Hang on, we may need a last-minute recount on the best movie of 2008, because I just got back from seeing Slumdog Millionaire. Considering it’s been getting near-universal praise from critics and audiences, I hadn’t heard that much about it. I would’ve passed it by if an internet pal hadn’t recommended I see it in a theater (thanks, Matt!) And I’d definitely extend that recommendation — see it in a theater while you still can, not even for the visuals as much as the soundtrack, which is such an important part of the movie.

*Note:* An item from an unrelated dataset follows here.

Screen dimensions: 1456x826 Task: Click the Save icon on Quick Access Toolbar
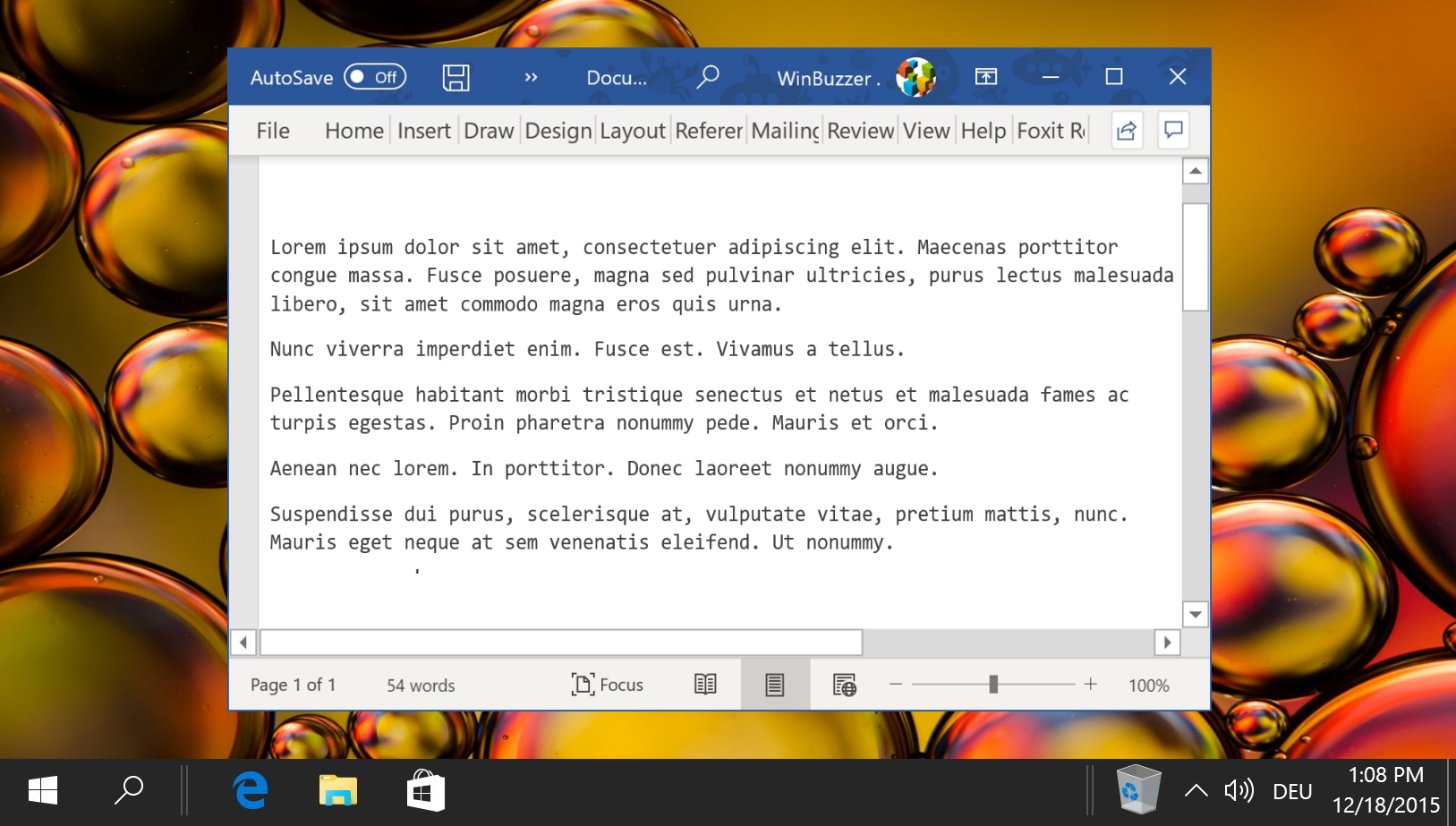[x=456, y=78]
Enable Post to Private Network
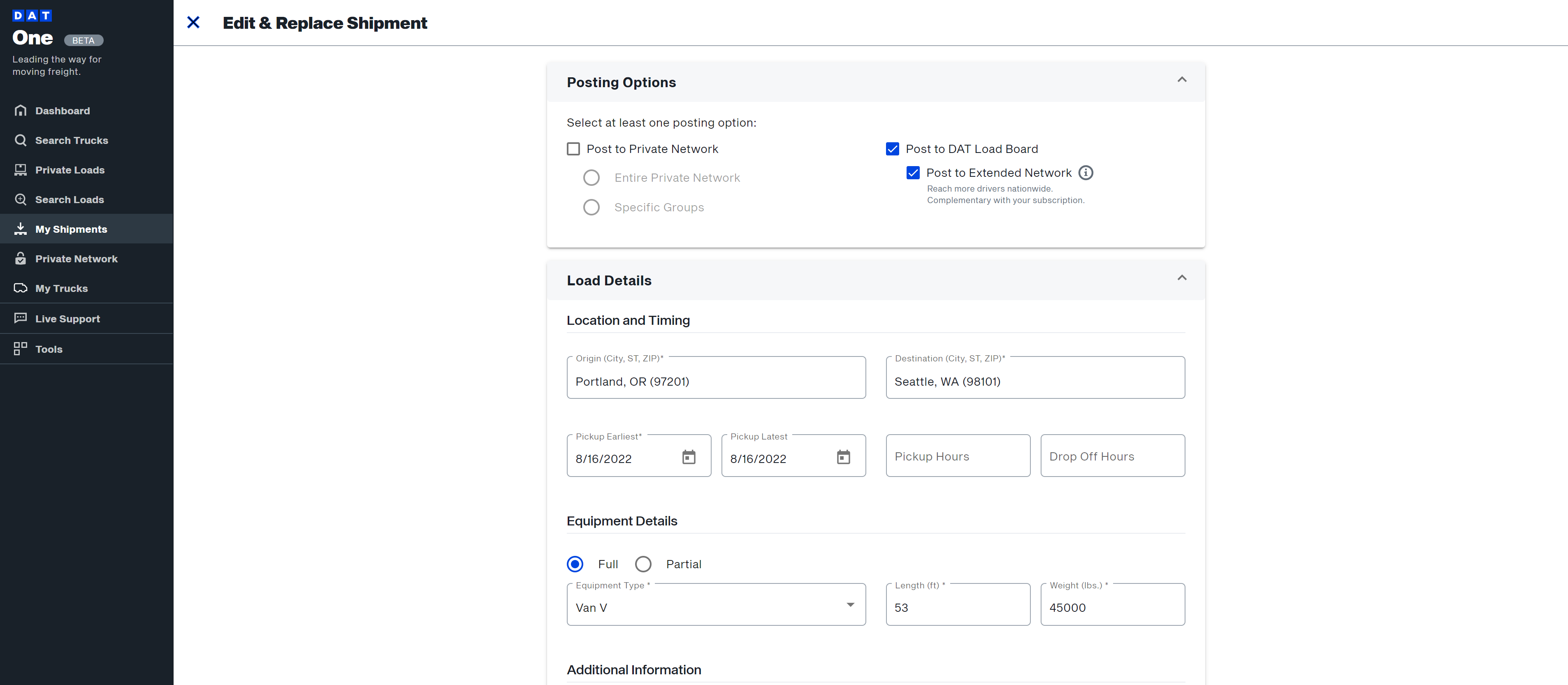This screenshot has width=1568, height=685. click(573, 148)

I’d seen the trailer, but hadn’t thought much of it. It’s a Fox Searchlight movie directed by the Trainspotting guy about a Mumbai orphan who makes it to the finals on the Indian version of “Who Wants to Be a Millionaire?” I figured it’d have to be a self-consciously independent film about a cross-cultural journey of discovery (along the lines of The Namesake), or a hard-hitting-but-ultimately-uplifting examination of poverty in India, or worst of all, a Guy Ritchie-esque short-attention-span-edited bastardization of Indian culture regurgitated for Western audiences.
You can see the detritus of that in the tragicomic comments about the novel on which the movie was based (originally titled Q & A) on Amazon.com. A couple of helpful internet cranks have accused the book (and by extension, movie) of mashing together insulting stereotypes and images of Indian squalor in an attempt to pander to Westerners — we’re not being shown what India is really like, but just enough that we can shake our heads at how horrible it must be, so we’re still superior, but proud of ourselves for our compassion.

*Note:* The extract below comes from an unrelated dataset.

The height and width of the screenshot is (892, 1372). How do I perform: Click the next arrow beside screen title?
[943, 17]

What this fails to recognize — and what the rare curmudgeonly negative review is quick to point out that it does recognize, and aren’t they smart? — is that this isn’t a realistic story; it’s a dark fairy tale. The comparisons to Oliver Twist are pretty obvious, but this isn’t just a case of translating a story about poverty in London in the early 1800s to Bombay in the early 90s. The movie takes our collective memory of Dickens’ stories, and mixes them with the castles of Cinderella (in the form of the Taj Mahal, as well as high-rise apartments and luxury hotels in modern-day Mumbai), the gangsters from movies spanning from Prohibition-era to the slums-of-LA versions, impossibly corrupt policemen and other officials, and a fairy tale love story given no deeper explanation than “these two were meant to be together.” It all combines to form a fantastic underdog story that’s completely universal.

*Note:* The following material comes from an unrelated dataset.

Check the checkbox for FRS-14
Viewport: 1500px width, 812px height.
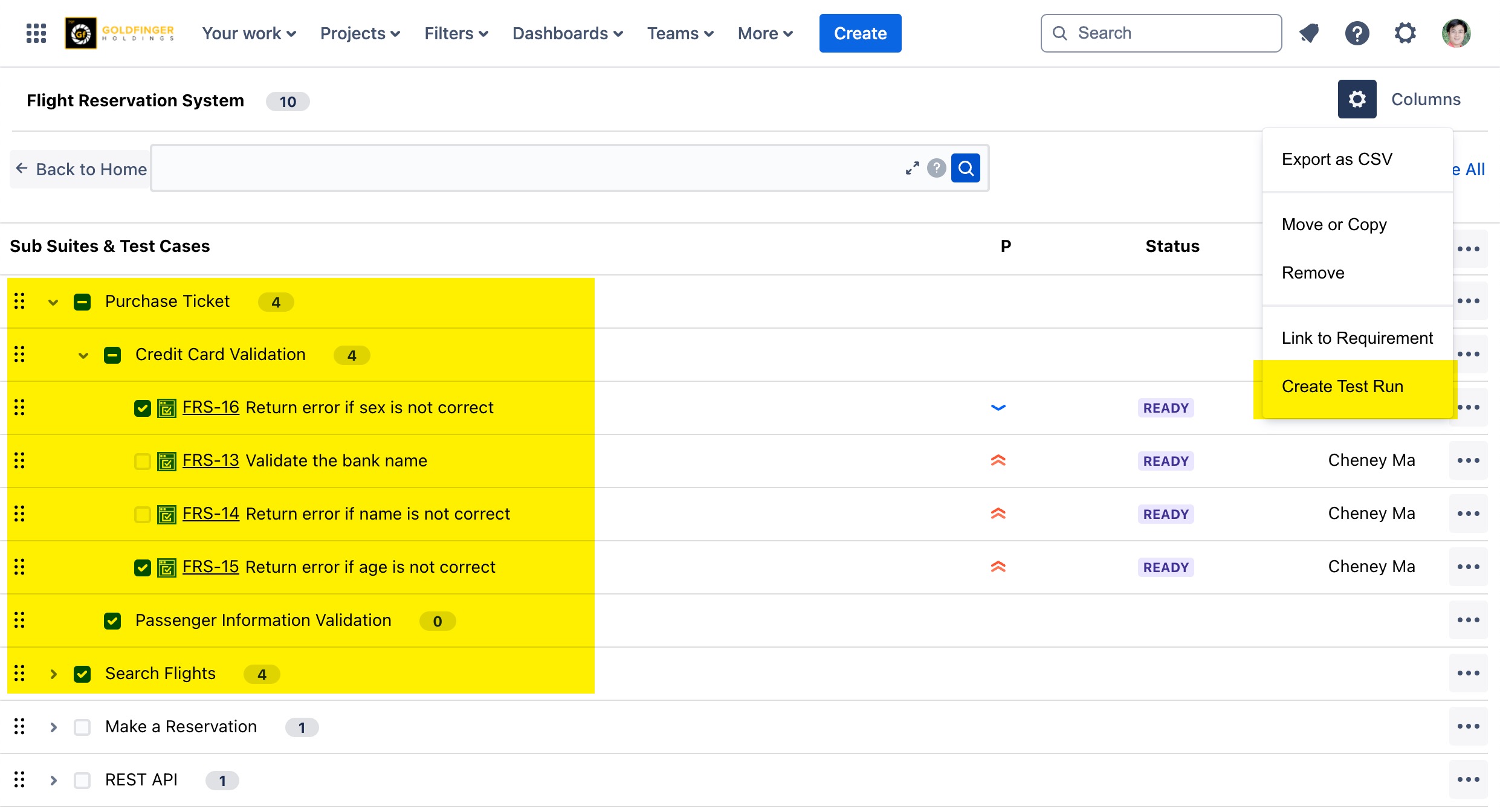coord(142,514)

That theme of universality — that this isn’t a story about India, but about people who live in India — is all through the movie, and it’s not particularly subtle. The fact that the framing story is a Hindu version of a British game show (which also traveled to the US) should be the first clue; other signs are memorable images like the crowds of people gathered in front of an electronics store to watch the big show, or the German and American tourists who confuse money with compassion, or the symbols of Scotland scattered all around the call center where the main character works. We can’t treat places as if they were isolated cultures anymore; there’s too much cultural exchange going on. And not the high-minded exchange of the arts that we like to believe, either: stuff like “Who Wants to Be a Millionaire?” travels fastest, because it’s got the basic drama that translates well to everyone.
And that basic drama is what the movie’s all about, and it delivers. The phrase “crowd-pleaser” is mentioned in the trailer, and that’s definitely true, and it’s definitely not the pejorative you might expect. This is the rousing underdog story that all of those treacly sports movies try to be. The reason Slumdog Millionaire succeeds where those movies fail is that it’s beautifully shot, it earns its laughs as well as its uplifting moments, and it deftly balances fantasy and realism, good and evil, despair and hopefulness, comedy and drama, old-fashioned storytelling and modern moviemaking throughout. The only prejudices in the movie are the ones you bring in with you. And the only way you could remain unmoved by the end of the movie is if you’ve over-thought it.